En el Evangelio de hoy (Lc 12, 1-7) Jesús nos hace ver otro modo de buscar la justificación, proponiéndonos la imagen de los que se creen justos por las apariencias, esos que saben poner "cara de estampita”, como si fuesen santos: son los hipócritas. Dentro de ellos todo está sucio, pero externamente quieren aparecer justos y buenos, haciéndose ver cuando ayunan, rezan o dan limosna. Pero dentro del corazón no hay nada, no hay sustancia, la suya es una vida hipócrita, su verdad es nada. Maquillan el alma, viven del maquillaje, la santidad es un maquillaje para ellos. En cambio, Jesús siempre nos pide ser sinceros, pero sinceros por dentro, y si algo asoma, que aparezca esa verdad, la que está dentro del corazón. Por eso aquel consejo: cuando reces, hazlo a escondidas; cuando ayunas, ahí sí, maquíllate un poco para que nadie vea en tu cara la debilidad del ayuno; y cuando das limosna que tu mano izquierda no sepa lo que hace la derecha, hazlo a escondidas (cfr. Mt 6, 5-18).

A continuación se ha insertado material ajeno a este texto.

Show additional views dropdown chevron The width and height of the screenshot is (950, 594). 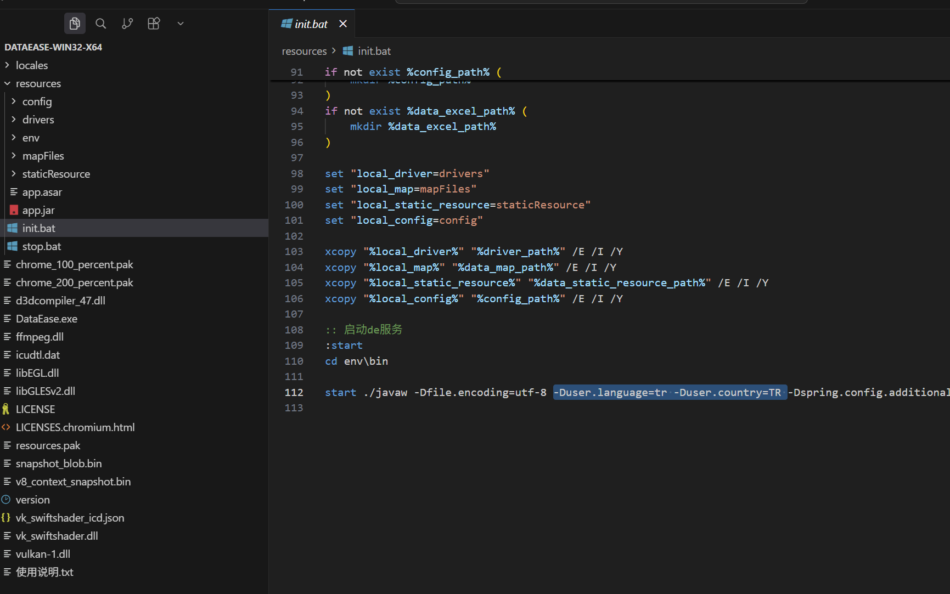tap(181, 24)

La suya es la justificación de la apariencia. Son pompas de jabón, que hoy son y mañana ya no están. Jesús nos pide coherencia de vida, coherencia entre lo que hacemos y lo que vivimos por dentro. La falsedad hace mucho daño, la hipocresía hace mucho daño, se convierte en un modo de vivir. En el Salmo (Sal 31, 1-2.5.11) hemos pedido la gracia de la verdad ante el Señor. Es bonito lo que hemos pedido: «Señor, había pecado, lo reconocí, no te encubrí mi delito; propuse: "Confesaré al Señor mí culpa”, y tú perdonaste mi culpa y mi pecado». La verdad siempre ante Dios, siempre. Y esa verdad ante Dios es la que deja sitio para que el Señor nos perdone.
La hipocresía se convierte en una costumbre. Por tanto, el camino no es acusar a los demás, sino aprender la sabiduría de acusarse a uno mismo, sin tapar nuestras culpas delante del Señor. Que el Señor nos dé la gracia de la verdad interior.